Most hospitals don't have the resources or facilities to let PCs run for an extended amount of time — often required to overwrite all the data. Sometimes these programs fail midstream and need to be restarted. "Theoretically, it's not something a hospital couldn't do, but in an environment where productivity is key, and energizing hospital teams to be focused on core competencies is key, this probably isn't an area in which they are robust in expertise," he says.

Demmler says the three most important questions that a healthcare institution needs to ask before selecting a vendor are: Is asset disposal the vendor's primary business objective? Does this vendor have financial stability? And, is there a robust focus on protecting your data?

Daod says organizations need to ensure vendors have the necessary requirements for internally tracking assets. "An auditing trail should tell you exactly where your equipment has gone. Has it gone to a prison to be dismantled? I've actually heard of this happening," he says. It should also tell you if the data has been completely wiped, and whether it has been refurbished and sold into the market, or physically destroyed.

To Demmler, it's often beneficial find a vendor that has received ISO 14001 certification from the Geneva-based International Standards Organization for proper environmental management. However, she says, ISO certification is not enough. "It doesn't say, 'We certify that this company has gone through a rigorous testing process to ensure they follow the correct methods of disposal,’” she says. "It's up to each organization to find a company with proven capabilities."
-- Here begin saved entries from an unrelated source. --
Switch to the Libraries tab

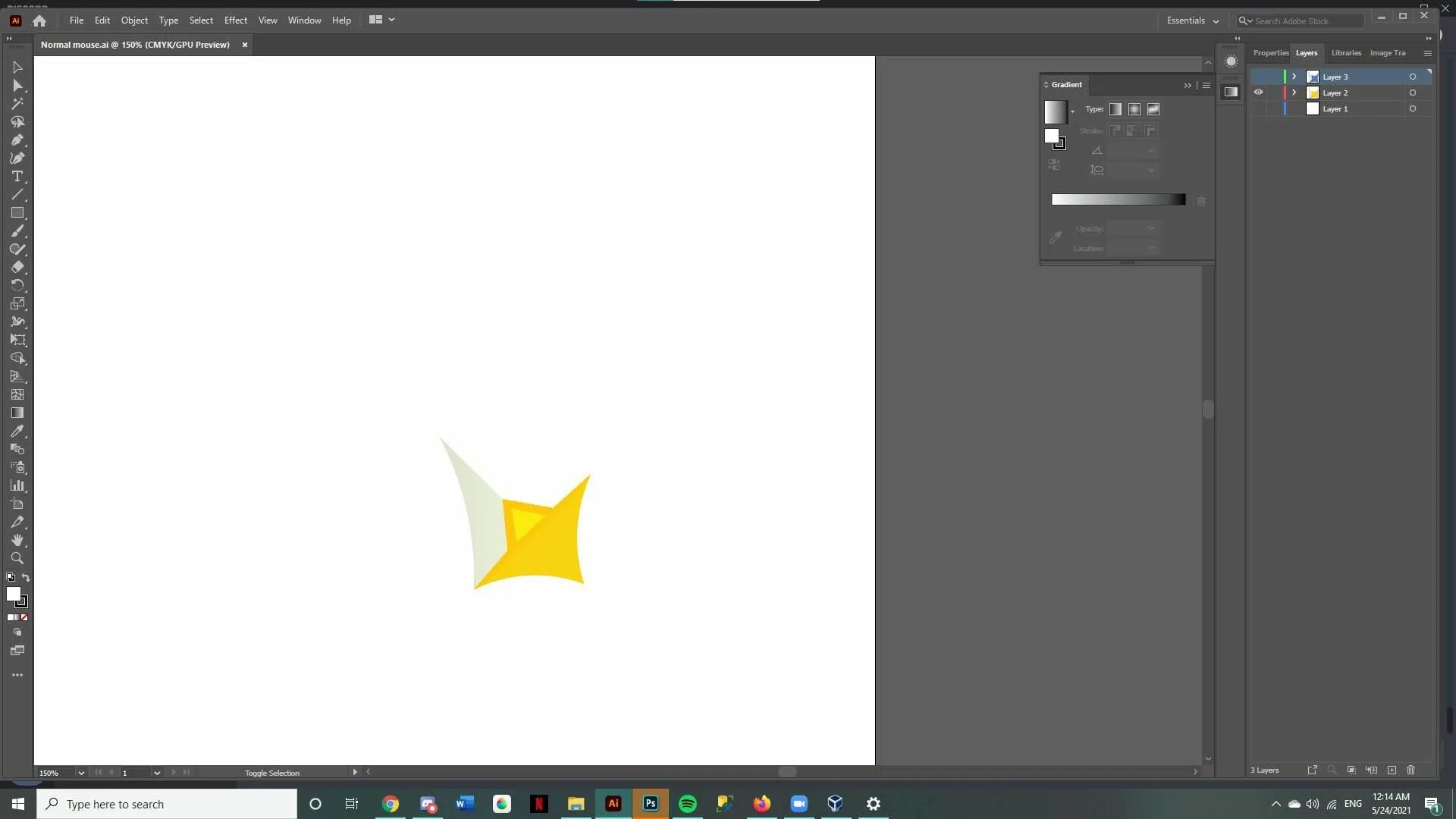pyautogui.click(x=1346, y=53)
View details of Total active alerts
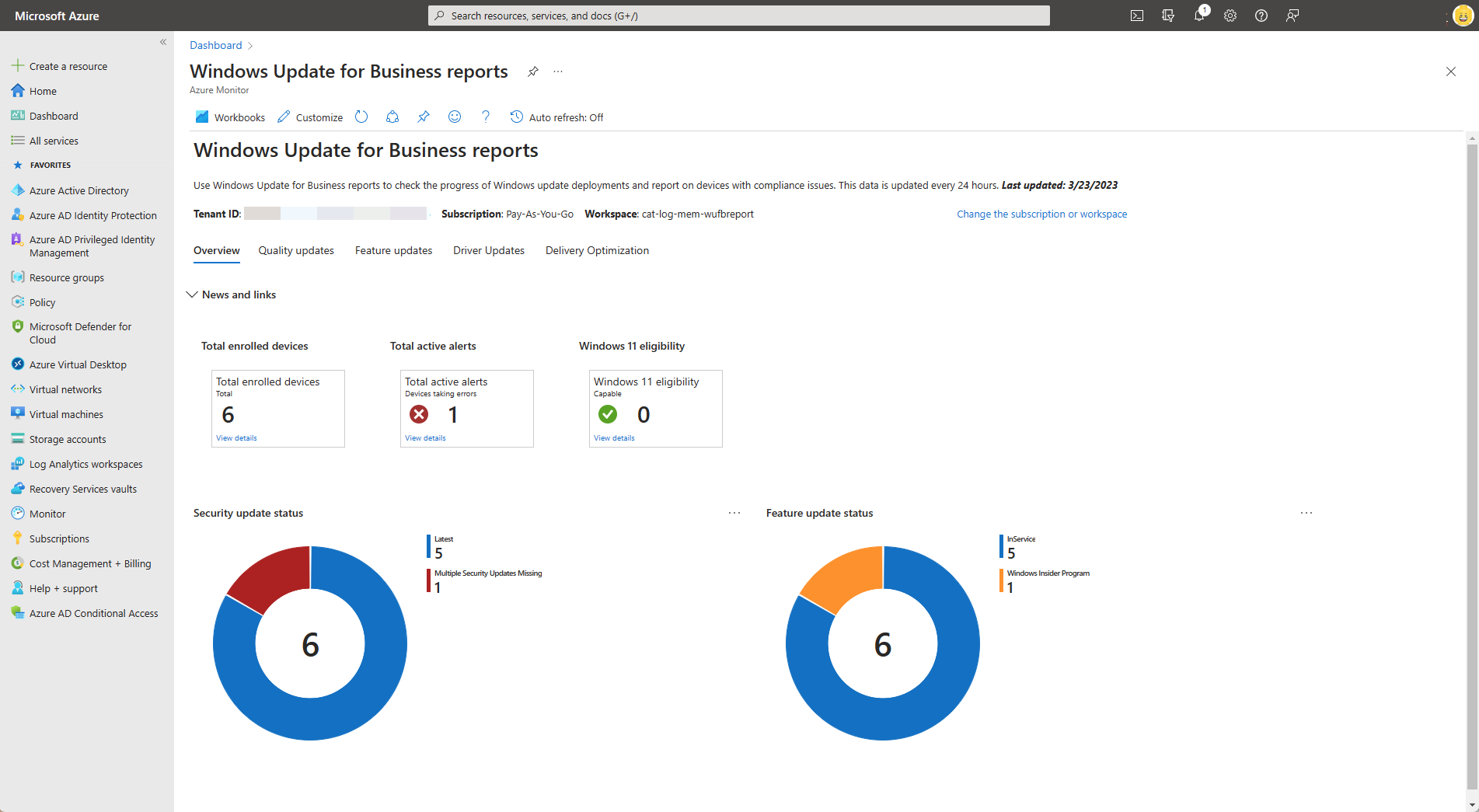The image size is (1479, 812). 425,437
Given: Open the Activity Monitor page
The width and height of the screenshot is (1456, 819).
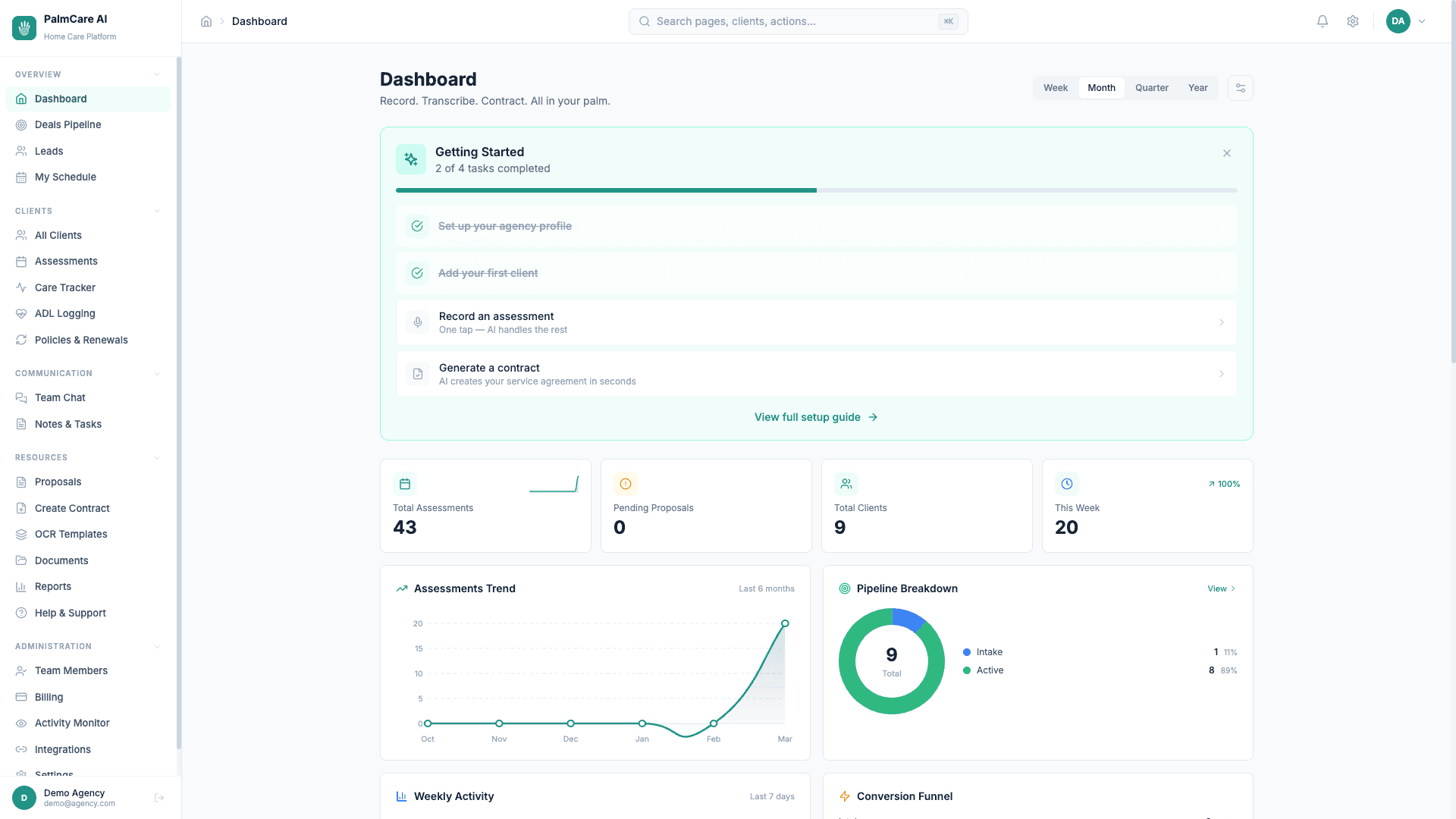Looking at the screenshot, I should [x=72, y=723].
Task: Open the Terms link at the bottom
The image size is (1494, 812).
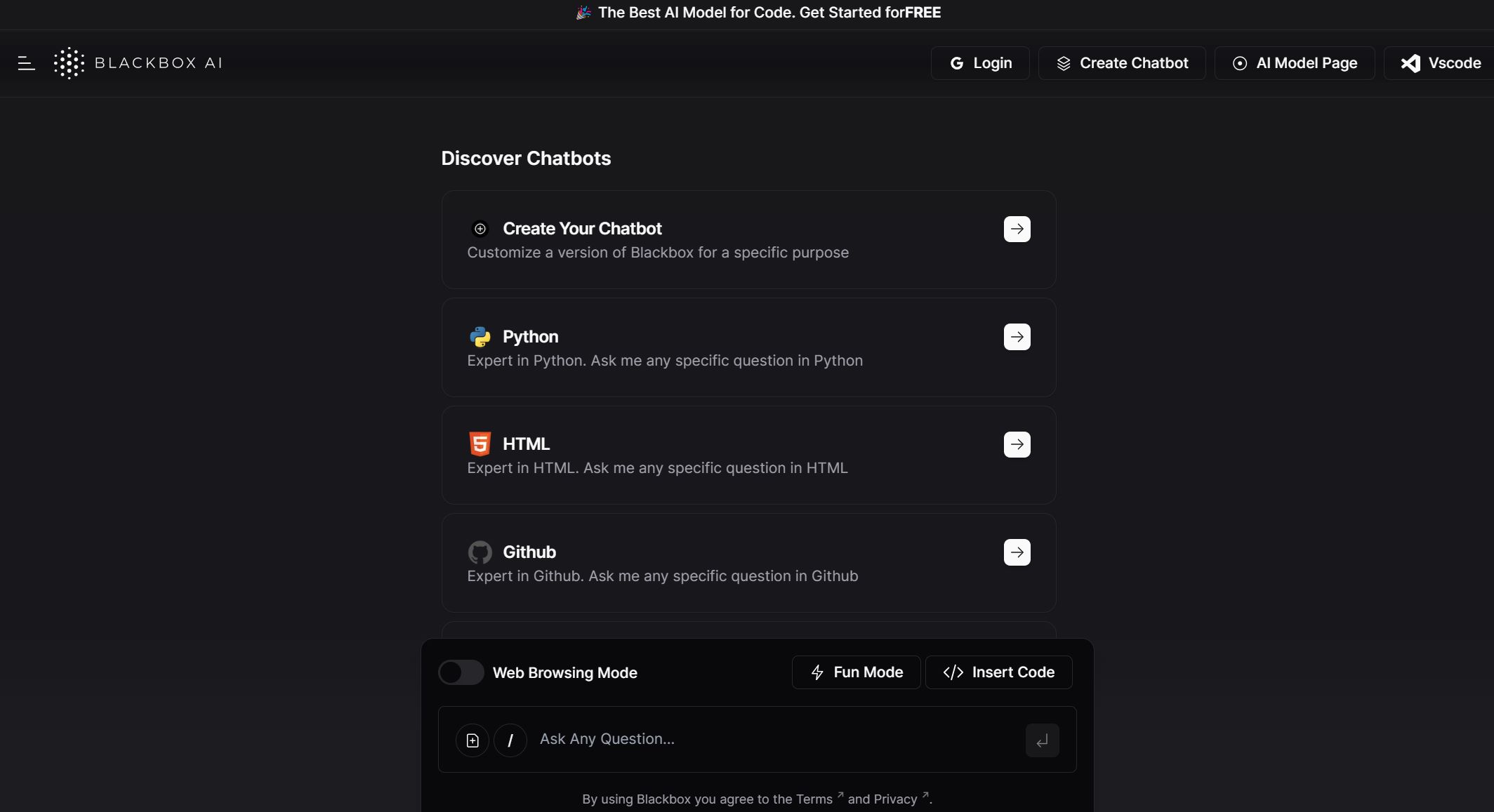Action: click(814, 799)
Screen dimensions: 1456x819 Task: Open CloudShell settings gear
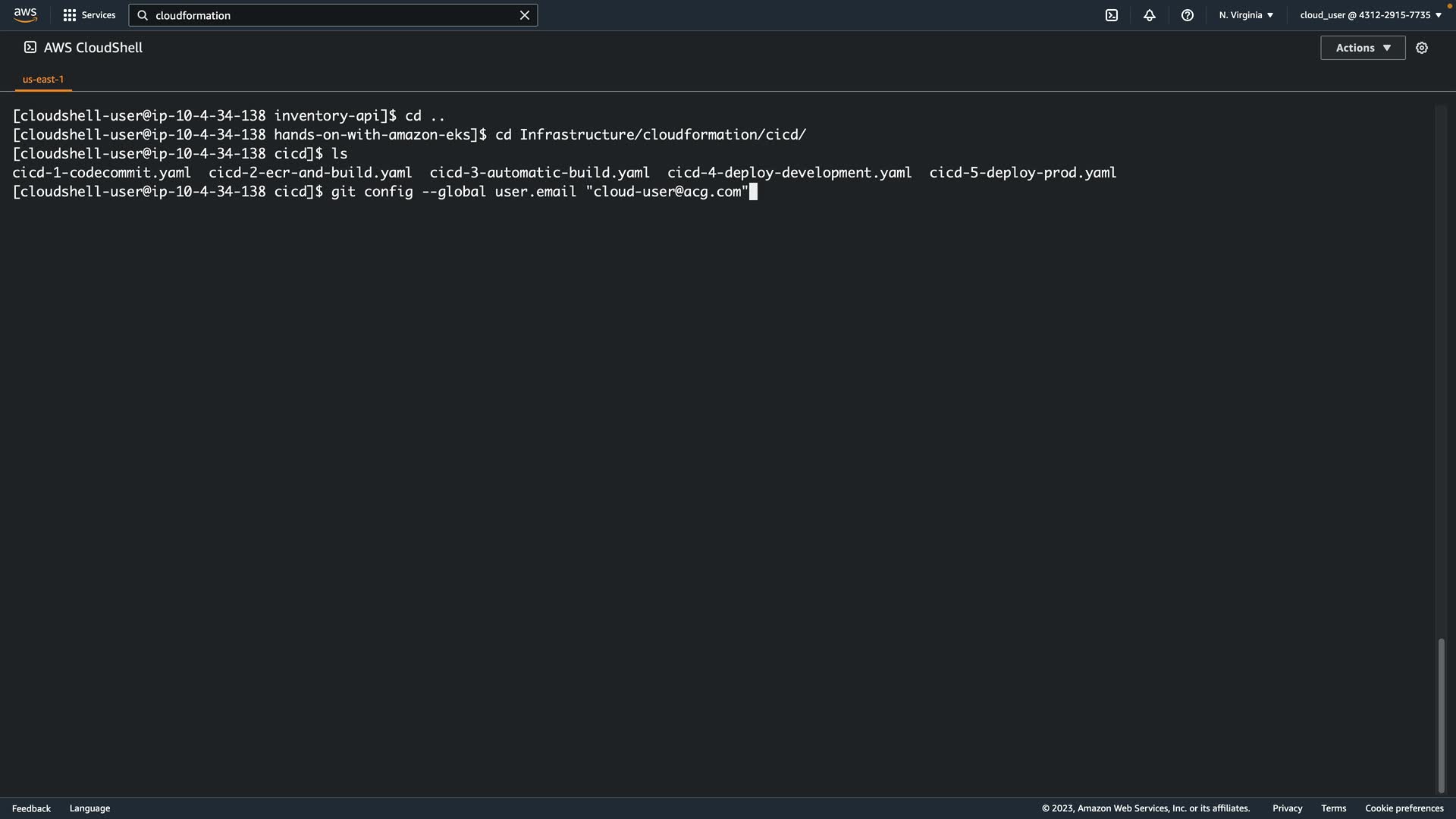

Demmler says that having a certification process for vendors would make it easier for providers to make smarter choices about their asset disposal services, but that it isn't happening anytime soon. "There is such complexity over the legislative landscape, with new regulations emerging almost daily, it'd be hard to maintain a valid certification," she says. "A vendor might be certified one year, but not the next."

Many healthcare executives are worried that if their data leaks into the environment, they could be sued. "It's hard for a company to give a 100 percent guarantee that data is irrevocably destroyed," Daoud says. "But I think it becomes the responsibility of the customer to push their vendor into providing better guarantees." According to Daoud, some companies go the extra mile and give customers an insurance liability policy, setting aside $20 million in case of a lawsuit. "However, most large companies would rather not give the policy or guarantee, so they're not liable if something goes wrong," he says.